そのころから、月島にはよく行った。おれが担当するクライアントの大手水産会社にして食品会社の冷蔵倉庫や冷凍倉庫があったからだ。地下鉄はまだ通っていなかったから、隅田川を渡るにバスを使うしかなかった。高売上げの仕事の原価だからと会社のカネを使いタクシーで佃大橋や勝鬨橋を渡ること、たびたび。

そこいらへんは水産会社の大倉庫群であり、それが象徴する江戸から続いた隅田川河口の漁業の町は、時の流れの中でうらぶれ衰退しているかのような雰囲気が漂っていた。いま派手にもんじゃ焼き屋が並ぶあたりを歩いていると、一陣の風がふわふわと埃っぽく舞い、ああ、このコキタナイうらぶれた感じが、たまんなくいいね、の気分だった。そういや、そういう中で氷水をくったこともあったな。「下町情緒」は貧乏臭いだけでした。

ところがところが、ウォーターフロント開発以後というもの、大倉庫群は大きなオシャレなマンションやオフィスビルがそびえるところとなったのです。まったく様子は変わってしまい、なんといっても貧乏臭さがなくなった。もう商店街も「月島もんじゃタウン」テナことで、ガキのおやつだったようなものが、地域の目玉になっているわけです。

ま、いいじゃないですか。40軒?50軒?が、それぞれの味を競っているというわけです。ま、おしゃべりは、よいから見てもらいましょうか。

この日は何種類食べたのでしょうねえ。すごい食べました。

基本的には、「プレーンもんじゃ」500円、「プレーンお好み焼き」600円。これにトッピング「シーフード系」「お野菜系」「お肉系」「ピリ辛&薬味」「ボリュームUP(そば、もち、チーズなどですが)」などあって、好きなものをチョイスする方法。

それと、すでにお店のほうで組み合わせセットにしてある「定番メニュー」に「オリジナル」など。といったぐいあに、もうようするに、なんでも好きなもの混ぜてOKよという感じ。



これは、なんでしょうねえ、左はそばにシーフードという感じかな、右はチーズがついているサラミもあるし、ピザでしょう。このあと、これらを食べてから、ちがう2品か3品とりました。



焼いているのは中学教師のMさんです。

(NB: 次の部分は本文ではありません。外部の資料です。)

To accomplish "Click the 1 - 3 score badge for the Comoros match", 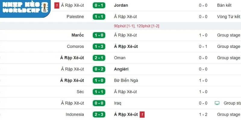I will pos(99,47).
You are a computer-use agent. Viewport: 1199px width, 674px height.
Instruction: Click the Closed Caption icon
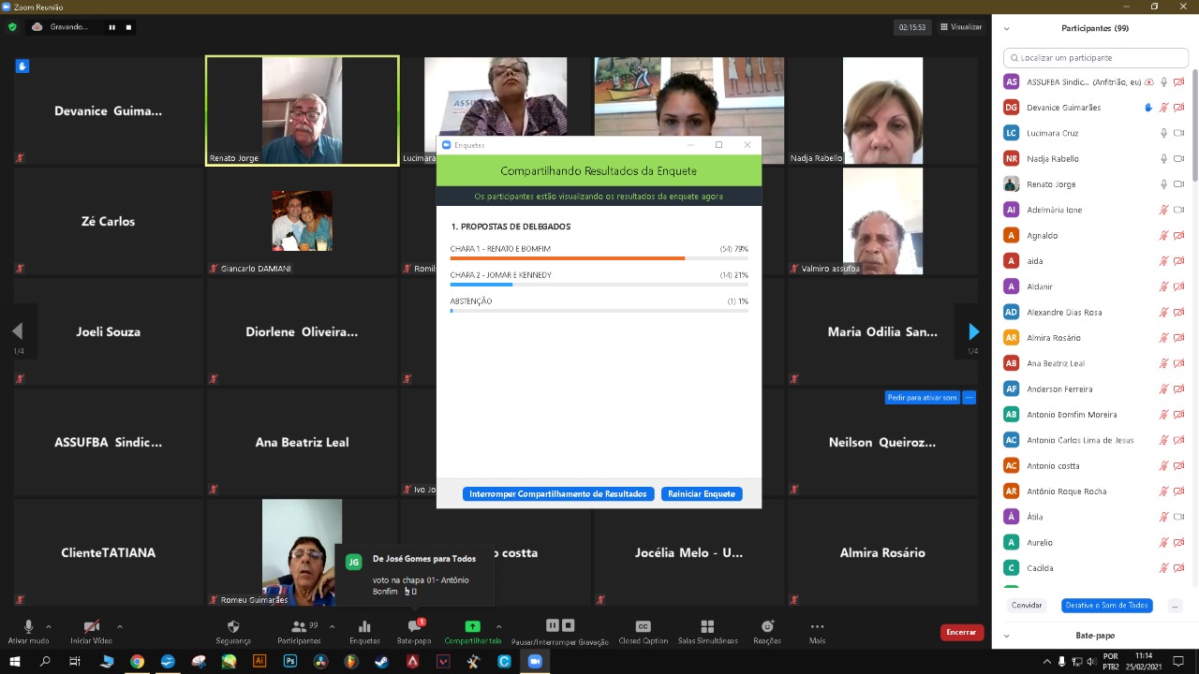(643, 626)
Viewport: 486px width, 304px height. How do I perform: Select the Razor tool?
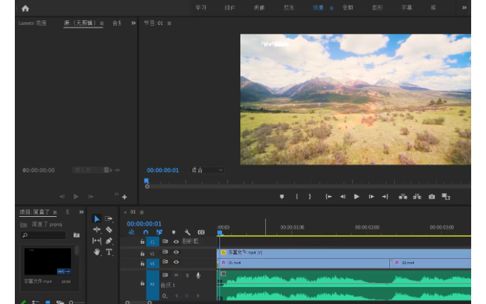coord(109,230)
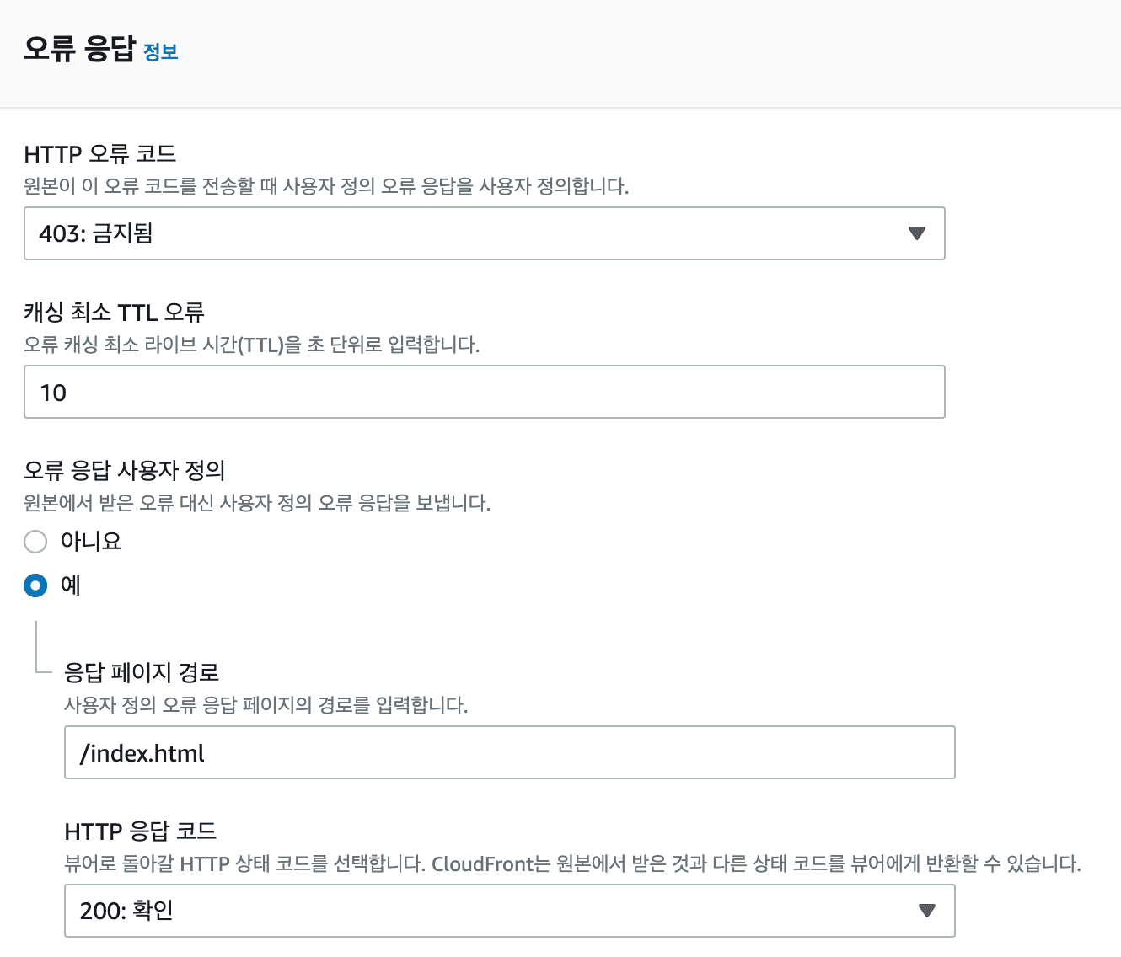Select the 예 radio button
The width and height of the screenshot is (1121, 957).
click(35, 585)
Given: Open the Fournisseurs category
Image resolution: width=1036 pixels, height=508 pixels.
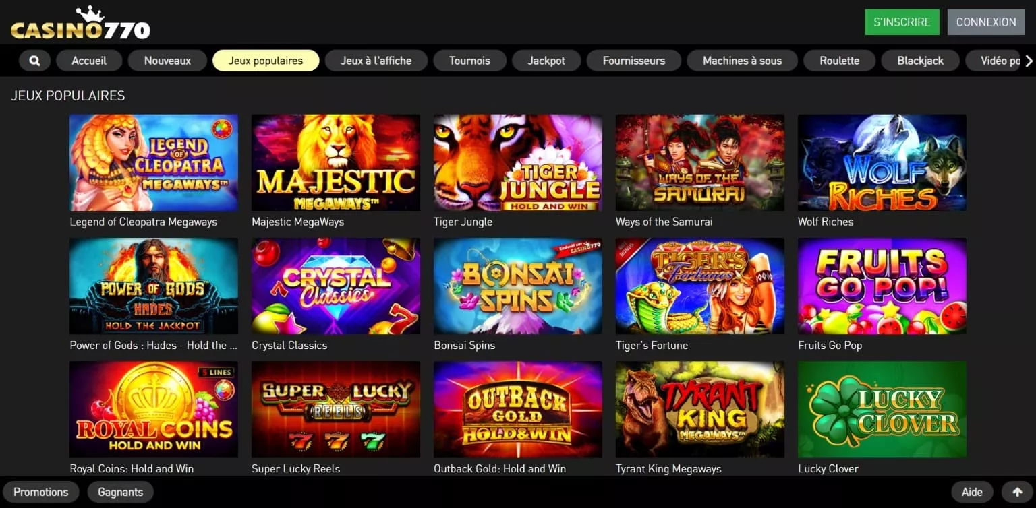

まず左、具を全部鉄板の上にあけちゃいます。どんぶりに残るのは小麦粉ドロドロ汁です。

それからMさんは、とにかく具をぐちゃぐちゃに細かくしながら焼きます。これは、あとになってみると、それなりに良いのです。最後は小さなコテで、自分で好みのままにのばし焼いて食べるわけですから、このとき具は細かくごちゃごちゃになっていたほうがいいし、そもそもそのことでダシが小麦粉によくまわることになり味がよくなると思うのであります。



具がしなしなしてよい感じになったころ、どんぶりの小麦粉ドロドロ汁に味をつけます。左はウスターソースを入れているところです。味つけはいろいろ勝手にやります。そして右のようにかけますね。楽しいですね、うまそうですね、ヨダレがでます。